## What is needed
Every line in the data below that includes "computer" belongs in the answer, copied as it stands.
****
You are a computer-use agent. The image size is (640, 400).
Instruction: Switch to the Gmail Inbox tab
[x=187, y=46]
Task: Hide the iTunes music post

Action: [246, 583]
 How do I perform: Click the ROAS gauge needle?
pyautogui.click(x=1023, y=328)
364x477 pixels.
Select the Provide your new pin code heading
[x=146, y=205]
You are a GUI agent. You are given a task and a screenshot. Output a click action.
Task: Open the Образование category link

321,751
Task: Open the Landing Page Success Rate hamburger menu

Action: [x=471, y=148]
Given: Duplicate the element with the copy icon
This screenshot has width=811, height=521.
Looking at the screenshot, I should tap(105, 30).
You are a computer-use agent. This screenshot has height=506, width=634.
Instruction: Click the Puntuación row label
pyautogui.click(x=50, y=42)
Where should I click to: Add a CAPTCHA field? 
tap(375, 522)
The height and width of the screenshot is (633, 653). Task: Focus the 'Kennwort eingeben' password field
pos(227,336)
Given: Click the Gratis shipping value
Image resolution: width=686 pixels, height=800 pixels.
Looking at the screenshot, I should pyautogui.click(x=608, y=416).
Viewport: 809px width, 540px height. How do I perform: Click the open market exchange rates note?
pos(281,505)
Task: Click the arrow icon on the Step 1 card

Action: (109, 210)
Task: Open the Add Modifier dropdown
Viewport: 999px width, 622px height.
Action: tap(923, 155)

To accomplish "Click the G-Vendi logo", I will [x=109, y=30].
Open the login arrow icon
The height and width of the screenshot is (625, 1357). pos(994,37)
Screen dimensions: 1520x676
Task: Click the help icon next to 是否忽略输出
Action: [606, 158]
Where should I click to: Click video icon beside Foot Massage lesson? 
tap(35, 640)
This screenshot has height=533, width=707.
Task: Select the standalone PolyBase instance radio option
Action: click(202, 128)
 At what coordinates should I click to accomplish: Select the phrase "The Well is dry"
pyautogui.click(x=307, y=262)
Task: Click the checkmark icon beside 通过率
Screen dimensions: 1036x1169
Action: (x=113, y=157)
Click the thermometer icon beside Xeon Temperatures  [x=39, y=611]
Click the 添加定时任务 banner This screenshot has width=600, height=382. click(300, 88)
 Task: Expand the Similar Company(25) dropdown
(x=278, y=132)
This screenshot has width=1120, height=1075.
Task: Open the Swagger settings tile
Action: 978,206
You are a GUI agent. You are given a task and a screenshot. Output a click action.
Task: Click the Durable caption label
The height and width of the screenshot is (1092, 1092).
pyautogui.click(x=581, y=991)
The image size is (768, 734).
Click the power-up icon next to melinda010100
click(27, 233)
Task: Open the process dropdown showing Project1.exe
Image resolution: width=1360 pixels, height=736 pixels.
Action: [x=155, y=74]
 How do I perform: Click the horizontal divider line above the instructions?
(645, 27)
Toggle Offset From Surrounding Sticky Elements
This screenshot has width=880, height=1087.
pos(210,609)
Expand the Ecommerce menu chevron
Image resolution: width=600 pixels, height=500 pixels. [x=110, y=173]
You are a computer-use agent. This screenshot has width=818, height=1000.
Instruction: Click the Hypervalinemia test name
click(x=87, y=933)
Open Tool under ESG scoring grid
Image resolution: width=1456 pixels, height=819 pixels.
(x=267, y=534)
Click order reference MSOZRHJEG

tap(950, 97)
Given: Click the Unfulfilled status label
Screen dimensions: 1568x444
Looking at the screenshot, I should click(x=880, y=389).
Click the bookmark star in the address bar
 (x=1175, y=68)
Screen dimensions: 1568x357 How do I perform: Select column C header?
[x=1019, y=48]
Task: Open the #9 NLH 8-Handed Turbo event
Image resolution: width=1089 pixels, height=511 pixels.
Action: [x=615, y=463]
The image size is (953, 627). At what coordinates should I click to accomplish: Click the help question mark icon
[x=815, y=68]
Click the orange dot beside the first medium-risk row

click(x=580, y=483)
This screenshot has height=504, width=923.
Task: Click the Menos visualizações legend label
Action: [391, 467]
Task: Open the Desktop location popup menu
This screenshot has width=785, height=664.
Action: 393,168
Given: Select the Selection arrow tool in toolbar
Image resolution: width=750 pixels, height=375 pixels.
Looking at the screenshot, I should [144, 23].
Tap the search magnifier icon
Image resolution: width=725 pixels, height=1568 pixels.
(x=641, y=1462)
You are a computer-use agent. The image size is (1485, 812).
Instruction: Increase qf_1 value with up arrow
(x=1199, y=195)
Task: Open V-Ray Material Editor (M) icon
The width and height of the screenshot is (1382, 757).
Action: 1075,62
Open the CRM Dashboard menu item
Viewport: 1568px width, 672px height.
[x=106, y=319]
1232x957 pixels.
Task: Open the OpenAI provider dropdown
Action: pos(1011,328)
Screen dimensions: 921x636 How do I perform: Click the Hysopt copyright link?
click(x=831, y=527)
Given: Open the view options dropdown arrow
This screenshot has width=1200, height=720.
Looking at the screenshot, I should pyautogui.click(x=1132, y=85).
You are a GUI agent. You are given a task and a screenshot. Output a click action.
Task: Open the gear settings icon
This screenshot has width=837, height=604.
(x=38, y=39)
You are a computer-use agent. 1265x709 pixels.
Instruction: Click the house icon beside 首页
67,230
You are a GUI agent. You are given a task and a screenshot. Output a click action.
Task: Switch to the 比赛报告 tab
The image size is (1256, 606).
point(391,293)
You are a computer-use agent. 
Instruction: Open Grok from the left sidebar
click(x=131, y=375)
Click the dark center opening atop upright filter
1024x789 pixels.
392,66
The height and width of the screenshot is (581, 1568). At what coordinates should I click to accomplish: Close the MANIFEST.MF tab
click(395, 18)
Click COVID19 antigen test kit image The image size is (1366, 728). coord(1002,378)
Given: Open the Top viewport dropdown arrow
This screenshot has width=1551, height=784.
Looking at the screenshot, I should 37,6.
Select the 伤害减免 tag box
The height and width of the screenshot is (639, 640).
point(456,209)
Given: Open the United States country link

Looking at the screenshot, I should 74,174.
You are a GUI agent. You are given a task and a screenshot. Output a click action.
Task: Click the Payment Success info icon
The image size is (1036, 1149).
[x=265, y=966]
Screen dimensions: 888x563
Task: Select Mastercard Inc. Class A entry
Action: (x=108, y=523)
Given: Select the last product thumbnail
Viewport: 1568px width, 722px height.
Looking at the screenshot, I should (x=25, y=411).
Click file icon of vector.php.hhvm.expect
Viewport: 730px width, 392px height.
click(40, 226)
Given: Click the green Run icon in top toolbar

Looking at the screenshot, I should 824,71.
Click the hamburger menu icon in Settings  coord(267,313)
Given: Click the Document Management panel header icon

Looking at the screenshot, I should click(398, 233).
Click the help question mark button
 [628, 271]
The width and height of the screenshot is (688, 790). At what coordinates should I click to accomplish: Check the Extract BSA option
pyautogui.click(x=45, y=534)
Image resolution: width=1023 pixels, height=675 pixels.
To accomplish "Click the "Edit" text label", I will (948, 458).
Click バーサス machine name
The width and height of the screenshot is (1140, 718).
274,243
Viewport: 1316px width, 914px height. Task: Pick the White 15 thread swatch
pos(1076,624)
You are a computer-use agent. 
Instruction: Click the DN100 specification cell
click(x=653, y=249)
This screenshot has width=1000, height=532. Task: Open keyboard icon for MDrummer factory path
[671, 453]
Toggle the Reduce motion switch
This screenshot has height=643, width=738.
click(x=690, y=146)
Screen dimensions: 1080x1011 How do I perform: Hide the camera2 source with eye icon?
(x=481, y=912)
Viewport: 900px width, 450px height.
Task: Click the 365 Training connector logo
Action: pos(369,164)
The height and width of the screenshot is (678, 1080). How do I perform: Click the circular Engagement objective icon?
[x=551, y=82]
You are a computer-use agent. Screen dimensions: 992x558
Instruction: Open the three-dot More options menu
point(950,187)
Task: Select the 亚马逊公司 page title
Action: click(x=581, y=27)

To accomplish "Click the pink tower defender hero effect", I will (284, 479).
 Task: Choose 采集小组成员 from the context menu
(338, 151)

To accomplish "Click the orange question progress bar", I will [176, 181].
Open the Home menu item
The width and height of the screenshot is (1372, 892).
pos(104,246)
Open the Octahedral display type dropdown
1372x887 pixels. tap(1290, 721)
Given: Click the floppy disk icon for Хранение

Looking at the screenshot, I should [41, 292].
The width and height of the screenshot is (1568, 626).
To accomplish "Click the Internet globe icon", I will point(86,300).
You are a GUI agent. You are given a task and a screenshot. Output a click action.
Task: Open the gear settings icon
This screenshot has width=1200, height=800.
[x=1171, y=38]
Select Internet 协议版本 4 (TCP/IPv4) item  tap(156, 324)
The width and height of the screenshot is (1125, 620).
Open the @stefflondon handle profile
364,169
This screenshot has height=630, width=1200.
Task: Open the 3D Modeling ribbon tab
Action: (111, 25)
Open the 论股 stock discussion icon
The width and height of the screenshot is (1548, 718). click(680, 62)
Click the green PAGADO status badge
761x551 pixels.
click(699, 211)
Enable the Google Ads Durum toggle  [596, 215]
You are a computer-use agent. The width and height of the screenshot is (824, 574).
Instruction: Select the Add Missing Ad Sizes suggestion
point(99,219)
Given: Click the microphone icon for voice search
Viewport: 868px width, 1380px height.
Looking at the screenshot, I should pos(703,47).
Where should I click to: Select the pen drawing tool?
****
## Exercise solution
You are a computer-use agent. The image size is (640, 400).
You are a computer-use agent. This screenshot has height=506, width=634.
You are a computer-use agent. This screenshot has width=818, height=1000.
You are a computer-use agent. The image size is (1485, 812).
You are a computer-use agent. 1265x709 pixels.
You are a computer-use agent. 
You are a computer-use agent. 
You are a computer-use agent. Screen dimensions: 992x558
You are a computer-use agent. The width and height of the screenshot is (824, 574).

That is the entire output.